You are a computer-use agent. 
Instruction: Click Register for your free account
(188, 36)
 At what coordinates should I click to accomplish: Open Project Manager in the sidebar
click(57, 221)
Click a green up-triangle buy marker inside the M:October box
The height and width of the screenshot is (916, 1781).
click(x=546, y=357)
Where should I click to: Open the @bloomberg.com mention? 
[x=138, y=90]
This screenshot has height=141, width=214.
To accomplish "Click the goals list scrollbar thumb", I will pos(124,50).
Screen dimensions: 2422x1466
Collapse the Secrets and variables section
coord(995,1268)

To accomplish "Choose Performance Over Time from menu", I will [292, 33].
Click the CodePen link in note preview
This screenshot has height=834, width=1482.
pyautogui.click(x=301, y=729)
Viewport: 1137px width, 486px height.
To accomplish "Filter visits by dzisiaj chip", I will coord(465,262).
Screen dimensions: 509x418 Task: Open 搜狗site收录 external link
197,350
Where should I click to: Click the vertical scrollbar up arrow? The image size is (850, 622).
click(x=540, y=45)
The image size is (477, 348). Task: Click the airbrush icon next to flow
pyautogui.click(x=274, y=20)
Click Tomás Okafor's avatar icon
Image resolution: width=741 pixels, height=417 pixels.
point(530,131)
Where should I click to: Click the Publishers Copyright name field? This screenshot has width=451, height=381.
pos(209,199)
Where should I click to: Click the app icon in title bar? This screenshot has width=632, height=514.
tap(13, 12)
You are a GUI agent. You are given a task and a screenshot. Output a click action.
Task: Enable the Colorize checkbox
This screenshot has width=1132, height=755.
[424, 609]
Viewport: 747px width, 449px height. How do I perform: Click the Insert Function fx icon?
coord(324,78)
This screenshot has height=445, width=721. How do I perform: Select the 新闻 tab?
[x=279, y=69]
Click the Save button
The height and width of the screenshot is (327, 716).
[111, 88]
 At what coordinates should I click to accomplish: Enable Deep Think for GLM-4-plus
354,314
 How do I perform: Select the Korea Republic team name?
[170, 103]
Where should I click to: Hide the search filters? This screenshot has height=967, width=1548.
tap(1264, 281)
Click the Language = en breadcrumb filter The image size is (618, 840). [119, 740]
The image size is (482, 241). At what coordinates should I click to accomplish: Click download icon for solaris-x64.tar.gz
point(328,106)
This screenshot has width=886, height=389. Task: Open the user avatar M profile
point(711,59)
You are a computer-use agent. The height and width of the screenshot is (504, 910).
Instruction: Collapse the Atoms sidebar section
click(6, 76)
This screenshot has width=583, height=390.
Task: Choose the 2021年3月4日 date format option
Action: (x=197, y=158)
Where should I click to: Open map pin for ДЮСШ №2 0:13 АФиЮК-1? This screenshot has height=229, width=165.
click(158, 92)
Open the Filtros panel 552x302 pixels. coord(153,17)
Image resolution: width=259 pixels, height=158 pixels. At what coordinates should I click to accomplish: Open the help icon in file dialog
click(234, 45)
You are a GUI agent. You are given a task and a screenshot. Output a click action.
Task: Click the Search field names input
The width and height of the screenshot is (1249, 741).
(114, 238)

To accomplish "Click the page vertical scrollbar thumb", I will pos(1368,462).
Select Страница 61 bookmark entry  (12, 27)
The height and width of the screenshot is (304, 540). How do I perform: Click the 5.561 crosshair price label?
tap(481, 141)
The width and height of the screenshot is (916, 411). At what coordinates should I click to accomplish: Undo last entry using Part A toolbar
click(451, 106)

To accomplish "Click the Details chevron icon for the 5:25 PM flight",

### EXERCISE PROMPT
Rewrite all the entries above, replacing each occurrence of "scrollbar" with "scroll bar" and changing nothing else.

### TASK ANSWER
You are a computer-use agent. 
Instruction: Click Register for your free account
(188, 36)
 At what coordinates should I click to accomplish: Open Project Manager in the sidebar
click(57, 221)
Click a green up-triangle buy marker inside the M:October box
The height and width of the screenshot is (916, 1781).
click(x=546, y=357)
Where should I click to: Open the @bloomberg.com mention? 
[x=138, y=90]
This screenshot has height=141, width=214.
To accomplish "Click the goals list scroll bar thumb", I will pos(124,50).
Screen dimensions: 2422x1466
Collapse the Secrets and variables section
coord(995,1268)

To accomplish "Choose Performance Over Time from menu", I will [292, 33].
Click the CodePen link in note preview
This screenshot has height=834, width=1482.
pyautogui.click(x=301, y=729)
Viewport: 1137px width, 486px height.
To accomplish "Filter visits by dzisiaj chip", I will coord(465,262).
Screen dimensions: 509x418 Task: Open 搜狗site收录 external link
197,350
Where should I click to: Click the vertical scroll bar up arrow? The image size is (850, 622).
click(x=540, y=45)
The image size is (477, 348). Task: Click the airbrush icon next to flow
pyautogui.click(x=274, y=20)
Click Tomás Okafor's avatar icon
Image resolution: width=741 pixels, height=417 pixels.
point(530,131)
Where should I click to: Click the Publishers Copyright name field? This screenshot has width=451, height=381.
pos(209,199)
Where should I click to: Click the app icon in title bar? This screenshot has width=632, height=514.
tap(13, 12)
You are a GUI agent. You are given a task and a screenshot. Output a click action.
Task: Enable the Colorize checkbox
This screenshot has width=1132, height=755.
[424, 609]
Viewport: 747px width, 449px height. How do I perform: Click the Insert Function fx icon?
coord(324,78)
This screenshot has height=445, width=721. How do I perform: Select the 新闻 tab?
[x=279, y=69]
Click the Save button
The height and width of the screenshot is (327, 716).
[111, 88]
 At what coordinates should I click to accomplish: Enable Deep Think for GLM-4-plus
354,314
 How do I perform: Select the Korea Republic team name?
[170, 103]
Where should I click to: Hide the search filters? This screenshot has height=967, width=1548.
tap(1264, 281)
Click the Language = en breadcrumb filter The image size is (618, 840). [119, 740]
The image size is (482, 241). At what coordinates should I click to accomplish: Click download icon for solaris-x64.tar.gz
point(328,106)
This screenshot has width=886, height=389. Task: Open the user avatar M profile
point(711,59)
You are a computer-use agent. The height and width of the screenshot is (504, 910).
Instruction: Collapse the Atoms sidebar section
click(6, 76)
This screenshot has width=583, height=390.
Task: Choose the 2021年3月4日 date format option
Action: (x=197, y=158)
Where should I click to: Open map pin for ДЮСШ №2 0:13 АФиЮК-1? This screenshot has height=229, width=165.
click(158, 92)
Open the Filtros panel 552x302 pixels. coord(153,17)
Image resolution: width=259 pixels, height=158 pixels. At what coordinates should I click to accomplish: Open the help icon in file dialog
click(234, 45)
You are a GUI agent. You are given a task and a screenshot. Output a click action.
Task: Click the Search field names input
The width and height of the screenshot is (1249, 741).
(114, 238)

To accomplish "Click the page vertical scroll bar thumb", I will pos(1368,462).
Select Страница 61 bookmark entry  (12, 27)
The height and width of the screenshot is (304, 540). How do I perform: Click the 5.561 crosshair price label?
tap(481, 141)
The width and height of the screenshot is (916, 411). At what coordinates should I click to accomplish: Undo last entry using Part A toolbar
click(451, 106)

To accomplish "Click the Details chevron icon for the 5:25 PM flight",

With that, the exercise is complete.